At the start of the year, Comet Bay Primary brought in an education assistant for Asher’s Year 3 class.
“The school wasn’t prepared to let Asher fall behind,” Leah says.
“The principal allocated the funds needed for a teaching specialist and she’s absolutely marvellous. Asher adores her. He’s become much more focused. He’s settled down in class. The improvement in his schoolwork has been dramatic – there’s no other word for it.”
School funding is now weighted towards the youngest students. Matt Osborne has embraced this opportunity to give Kindergarten, Pre-primary and Year 1 students a head start.
“I want to catch kids at risk early. I know parents who can’t afford private health cover have to wait 12 months to have their child assessed. So we’ve contracted a speech pathologist and an occupation therapist who can pick up speech delays and developmental issues before they slow these kids down. We can intervene early. It’s brilliant to see the results we’re getting at ground level.”
Cass Levitzke also sees how the funding model is helping her children. A Comet Bay parent, she’s mum to Ruby, 8, and Jasper, 6. She's also the P&C president and a member of the school board.
“We’ve been at Comet Bay since Ruby was in Kindergarten,” Cass says. “People always assume that education funding is continually being cut. But the more school funding is directed where it’s needed, the more parents see the results.”
Cass points out that it’s not just disadvantaged children who benefit from the new funding model.
“Our daughter Ruby was selected for Comet Bay’s learning extension program,” she tells me.
“The school has a really nice balance – it works with the bottom end of learners and still keeps the top end motivated and engaged. No-one misses out.”
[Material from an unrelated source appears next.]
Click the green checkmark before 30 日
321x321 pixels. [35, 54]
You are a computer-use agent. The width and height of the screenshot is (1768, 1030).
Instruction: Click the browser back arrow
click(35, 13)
In country schools, the funding model is equally powerful.
Until recently, John Burke was principal of Hedland Senior High School. Of his 800 students, 40 percent were Aboriginal. 15 percent were Cocos-Malay. There could be 60 different nationalities at school on any given day.
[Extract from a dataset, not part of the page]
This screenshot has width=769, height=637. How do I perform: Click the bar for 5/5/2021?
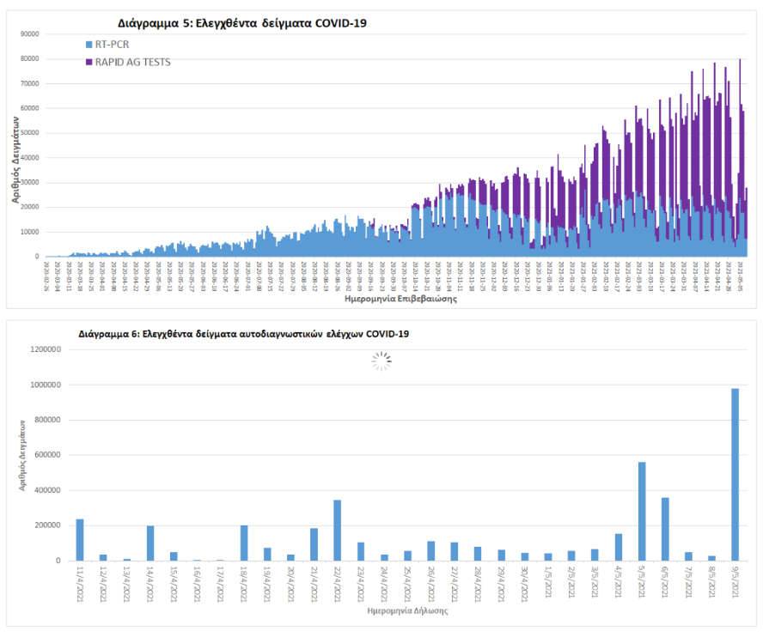[x=642, y=512]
“Our diversity was our greatest challenge,” John tells me. “But it was also our greatest strength. During my five years in Hedland, we made sure we got the message out to parents that no child would be excluded from our school. We wanted every kid to have the same opportunities.
“Now we have control of our budget, it helps us honour that commitment. We can be much more responsive to the needs of our kids. We knew we’d be allocated extra funding to look after each of our aboriginal students, our kids from disadvantaged backgrounds or those who didn’t speak English at home, kids with a disability.
“In the past, if I’d needed a teacher, I’d have had to ring up head office in Perth and they’d have sent me the first available.
“Whether that teacher suited our kids or our teaching agenda, it didn’t matter: you got who you got.
“But no longer. I filled the school with teachers who are passionate about rural education. What’s more, they’re staying for three to five years to prove it.
“We set up a ‘School House Project’ for those kids who weren’t ‘school ready’ - young people who’d experienced things in their lives we wouldn’t want any kids to experience,” John says.
“We employed a youth worker and allocated resources to get these kids to and from school.
“We invested in a special classroom for those who weren’t ready to make the transition to high school, with its multiple teachers and multiple subjects.
“And we got results. Attendance for these students went up and suspension fell.”
Principals like Matt Osborne says the student-centred funding model and one-line school budgets have been transformative.
“There isn’t a moment when I’m not thinking about how I can scrutinise my resources to get more for my students,” he says.
But the last word should go to secondary school principal John Burke: “Parents should know that now they can ask the hard questions of their principals and expect accountability: ‘Why is my child behind on his literacy?’ for example.
“We’re here to serve our communities. The bottom line is: are we meeting the needs of your children?”